Décryptage de Bertrand Sers, associé fiscaliste Walter France.
Souvent utilisé par les
dirigeants et les associés de TPE et PME pour renforcer la trésorerie de leur
entreprise sans modifier la structure du capital, le compte courant d’associé
est un levier de financement interne souple et efficace. Mais entre opportunités
fiscales et règles strictes à respecter, son usage doit être soigneusement
encadré.
Dans les sociétés
commerciales (SARL, SAS, SA), le compte courant d’associé permet à un associé
de prêter des fonds à l’entreprise sans passer par une augmentation de capital.
C’est une solution intéressante, notamment pour franchir un cap difficile en renforçant
la trésorerie, ou pour faciliter l’obtention d’un financement bancaire.
Contrairement à une
augmentation de capital, ce mécanisme n’a aucun effet dilutif : la répartition du
capital reste inchangée, tout comme les droits de vote. Ainsi, un associé
minoritaire peut soutenir financièrement la société sans pour autant obtenir
davantage de pouvoir décisionnel.
> La rémunération du
compte courant d’associé est devenue très intéressante
L’un des principaux attraits du compte courant d’associé réside dans la possibilité de le rémunérer par des intérêts. Ce dispositif présente un double avantage fiscal :
- Pour la société, les intérêts versés
sont déductibles du bénéfice imposable dans la limite des plafonds publiés
mensuellement par l’administration fiscale. En clair, cela réduit l’impôt sur
les sociétés (IS) à hauteur de 25% du montant des intérêts.
- Pour l’associé, ces intérêts sont
considérés comme des revenus de capitaux mobiliers. Ils sont soumis à la flat
tax de 30% (prélèvement forfaitaire unique), sauf option pour le barème
progressif de l’impôt sur le revenu si celui-ci s’avère plus favorable.
Avec la hausse des taux
d’intérêt depuis 2022, la rémunération des comptes courants est redevenue très
attractive. L’administration fiscale publie régulièrement les taux plafonds
admis en déduction des résultats imposables des sociétés. À titre d’exemple,
pour une clôture au 30 juin 2025, le taux plafond est de 5,32%. Cela permet à
l’associé de percevoir un revenu net intéressant, tout en générant une économie
d’impôt pour la société.
Calcul rapide sur la
base d’un compte courant d’associé de 1 000 au 30 juin 2025 : l’intérêt
versé à l’associé est de 5,32 et génère donc une économie immédiate d’impôt sur
les sociétés de
-1,33 (25% de 5,32). La société s’acquitte pour le compte de
son associé d’un impôt libératoire de
1,67, et ce dernier perçoit alors un
revenu de 3,9 net d’impôt sur le revenu, prélèvements sociaux et charges
sociales. Soit un coût fiscal et social, si on tient compte de l’économie
d’impôt sur les sociétés générée en amont, de 5% du revenu !

Objectif 1: D'après l'article, quel est le taux plafond pour une clôture au 30 juin 2025 ?
Objectif 2: Réécris l'extrait de l'article en commençant aux mots « Calcul rapide sur » et en t'arrêtant après « du revenu ! », avec « impôt libératoire » remplacé par « prélèvement libératoire ».
Les items présentés ci-dessous n'ont aucun lien avec l'article.

Données fournies:
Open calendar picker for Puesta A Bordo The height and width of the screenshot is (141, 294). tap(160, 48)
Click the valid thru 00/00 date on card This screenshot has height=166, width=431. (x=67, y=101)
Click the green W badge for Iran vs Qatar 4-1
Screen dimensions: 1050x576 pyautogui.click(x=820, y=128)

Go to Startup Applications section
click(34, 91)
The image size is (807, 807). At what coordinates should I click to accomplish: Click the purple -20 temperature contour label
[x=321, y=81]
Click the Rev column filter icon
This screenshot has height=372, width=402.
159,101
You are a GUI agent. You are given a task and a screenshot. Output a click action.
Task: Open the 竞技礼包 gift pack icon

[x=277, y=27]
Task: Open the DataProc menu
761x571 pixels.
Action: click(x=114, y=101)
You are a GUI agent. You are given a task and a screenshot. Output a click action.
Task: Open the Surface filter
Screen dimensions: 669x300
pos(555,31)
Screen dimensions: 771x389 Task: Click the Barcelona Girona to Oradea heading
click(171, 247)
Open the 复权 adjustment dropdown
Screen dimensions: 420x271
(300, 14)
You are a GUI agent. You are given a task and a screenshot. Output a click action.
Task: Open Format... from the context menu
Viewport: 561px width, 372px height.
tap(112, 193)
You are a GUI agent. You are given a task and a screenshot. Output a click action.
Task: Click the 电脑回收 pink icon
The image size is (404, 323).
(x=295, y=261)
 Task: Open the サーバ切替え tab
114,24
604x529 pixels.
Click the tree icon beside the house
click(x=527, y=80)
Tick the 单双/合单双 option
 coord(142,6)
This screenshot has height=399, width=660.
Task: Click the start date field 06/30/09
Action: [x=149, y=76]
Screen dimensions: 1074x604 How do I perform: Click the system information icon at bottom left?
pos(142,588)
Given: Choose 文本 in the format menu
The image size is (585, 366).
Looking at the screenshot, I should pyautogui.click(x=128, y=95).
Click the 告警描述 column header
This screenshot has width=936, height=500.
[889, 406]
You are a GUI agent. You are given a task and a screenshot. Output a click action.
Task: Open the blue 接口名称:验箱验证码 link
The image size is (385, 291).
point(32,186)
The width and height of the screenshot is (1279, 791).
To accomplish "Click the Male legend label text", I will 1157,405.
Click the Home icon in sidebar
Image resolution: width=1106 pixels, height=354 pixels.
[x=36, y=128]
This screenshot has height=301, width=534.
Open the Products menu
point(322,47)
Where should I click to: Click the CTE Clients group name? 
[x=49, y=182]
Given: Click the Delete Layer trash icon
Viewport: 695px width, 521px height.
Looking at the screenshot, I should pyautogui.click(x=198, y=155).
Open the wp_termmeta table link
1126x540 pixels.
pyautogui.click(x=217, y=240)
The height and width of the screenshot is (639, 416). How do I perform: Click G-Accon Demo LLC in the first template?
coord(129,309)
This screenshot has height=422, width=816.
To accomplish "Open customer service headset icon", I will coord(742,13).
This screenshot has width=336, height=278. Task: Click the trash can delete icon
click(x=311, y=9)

Résultat complet 1: Le taux plafond est de 5,32 %.

Résultat complet 2:
Calcul rapide sur la
base d’un compte courant d’associé de 1 000 au 30 juin 2025 : l’intérêt
versé à l’associé est de 5,32 et génère donc une économie immédiate d’impôt sur
les sociétés de
-1,33 (25% de 5,32). La société s’acquitte pour le compte de
son associé d’un prélèvement libératoire de
1,67, et ce dernier perçoit alors un
revenu de 3,9 net d’impôt sur le revenu, prélèvements sociaux et charges
sociales. Soit un coût fiscal et social, si on tient compte de l’économie
d’impôt sur les sociétés générée en amont, de 5% du revenu !